Dataset items
################

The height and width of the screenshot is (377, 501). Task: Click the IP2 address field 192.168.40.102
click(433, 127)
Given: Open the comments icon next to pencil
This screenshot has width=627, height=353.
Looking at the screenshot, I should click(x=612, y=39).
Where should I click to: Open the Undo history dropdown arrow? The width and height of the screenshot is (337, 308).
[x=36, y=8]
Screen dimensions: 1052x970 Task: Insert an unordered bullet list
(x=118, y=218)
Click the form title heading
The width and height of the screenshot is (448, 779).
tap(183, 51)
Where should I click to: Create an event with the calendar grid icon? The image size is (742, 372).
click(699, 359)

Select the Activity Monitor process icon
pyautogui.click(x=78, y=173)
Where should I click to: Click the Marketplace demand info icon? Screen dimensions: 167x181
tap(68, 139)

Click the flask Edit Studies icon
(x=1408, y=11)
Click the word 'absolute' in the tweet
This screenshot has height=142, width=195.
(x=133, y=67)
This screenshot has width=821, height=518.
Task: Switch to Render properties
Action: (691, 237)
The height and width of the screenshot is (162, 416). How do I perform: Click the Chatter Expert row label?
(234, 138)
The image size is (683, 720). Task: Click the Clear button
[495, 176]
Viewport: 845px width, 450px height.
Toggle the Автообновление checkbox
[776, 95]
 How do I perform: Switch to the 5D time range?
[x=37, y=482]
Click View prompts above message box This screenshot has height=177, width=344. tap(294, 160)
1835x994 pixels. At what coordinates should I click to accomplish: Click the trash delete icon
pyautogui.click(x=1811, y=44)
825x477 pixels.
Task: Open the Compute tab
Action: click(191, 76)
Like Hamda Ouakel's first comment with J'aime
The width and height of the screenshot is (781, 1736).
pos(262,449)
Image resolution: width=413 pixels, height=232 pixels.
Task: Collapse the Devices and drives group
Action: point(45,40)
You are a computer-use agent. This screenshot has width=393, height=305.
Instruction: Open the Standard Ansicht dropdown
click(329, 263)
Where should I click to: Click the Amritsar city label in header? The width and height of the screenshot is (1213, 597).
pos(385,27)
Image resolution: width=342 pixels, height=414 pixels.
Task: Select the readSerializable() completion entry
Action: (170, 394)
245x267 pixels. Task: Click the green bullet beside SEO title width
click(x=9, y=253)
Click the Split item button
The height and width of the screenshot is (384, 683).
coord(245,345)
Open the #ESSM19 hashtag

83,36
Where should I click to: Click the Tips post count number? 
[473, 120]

################

> **Task to carry out**:
All the records, as written, must be given again.

> **Response to this task**:
The height and width of the screenshot is (377, 501). Task: Click the IP2 address field 192.168.40.102
click(433, 127)
Given: Open the comments icon next to pencil
This screenshot has width=627, height=353.
Looking at the screenshot, I should click(x=612, y=39).
Where should I click to: Open the Undo history dropdown arrow? The width and height of the screenshot is (337, 308).
[x=36, y=8]
Screen dimensions: 1052x970 Task: Insert an unordered bullet list
(x=118, y=218)
Click the form title heading
The width and height of the screenshot is (448, 779).
tap(183, 51)
Where should I click to: Create an event with the calendar grid icon? The image size is (742, 372).
click(699, 359)

Select the Activity Monitor process icon
pyautogui.click(x=78, y=173)
Where should I click to: Click the Marketplace demand info icon? Screen dimensions: 167x181
tap(68, 139)

Click the flask Edit Studies icon
(x=1408, y=11)
Click the word 'absolute' in the tweet
This screenshot has height=142, width=195.
(x=133, y=67)
This screenshot has width=821, height=518.
Task: Switch to Render properties
Action: (691, 237)
The height and width of the screenshot is (162, 416). How do I perform: Click the Chatter Expert row label?
(234, 138)
The image size is (683, 720). Task: Click the Clear button
[495, 176]
Viewport: 845px width, 450px height.
Toggle the Автообновление checkbox
[776, 95]
 How do I perform: Switch to the 5D time range?
[x=37, y=482]
Click View prompts above message box This screenshot has height=177, width=344. tap(294, 160)
1835x994 pixels. At what coordinates should I click to accomplish: Click the trash delete icon
pyautogui.click(x=1811, y=44)
825x477 pixels.
Task: Open the Compute tab
Action: click(191, 76)
Like Hamda Ouakel's first comment with J'aime
The width and height of the screenshot is (781, 1736).
pos(262,449)
Image resolution: width=413 pixels, height=232 pixels.
Task: Collapse the Devices and drives group
Action: point(45,40)
You are a computer-use agent. This screenshot has width=393, height=305.
Instruction: Open the Standard Ansicht dropdown
click(329, 263)
Where should I click to: Click the Amritsar city label in header? The width and height of the screenshot is (1213, 597).
pos(385,27)
Image resolution: width=342 pixels, height=414 pixels.
Task: Select the readSerializable() completion entry
Action: (170, 394)
245x267 pixels. Task: Click the green bullet beside SEO title width
click(x=9, y=253)
Click the Split item button
The height and width of the screenshot is (384, 683).
coord(245,345)
Open the #ESSM19 hashtag

83,36
Where should I click to: Click the Tips post count number? 
[473, 120]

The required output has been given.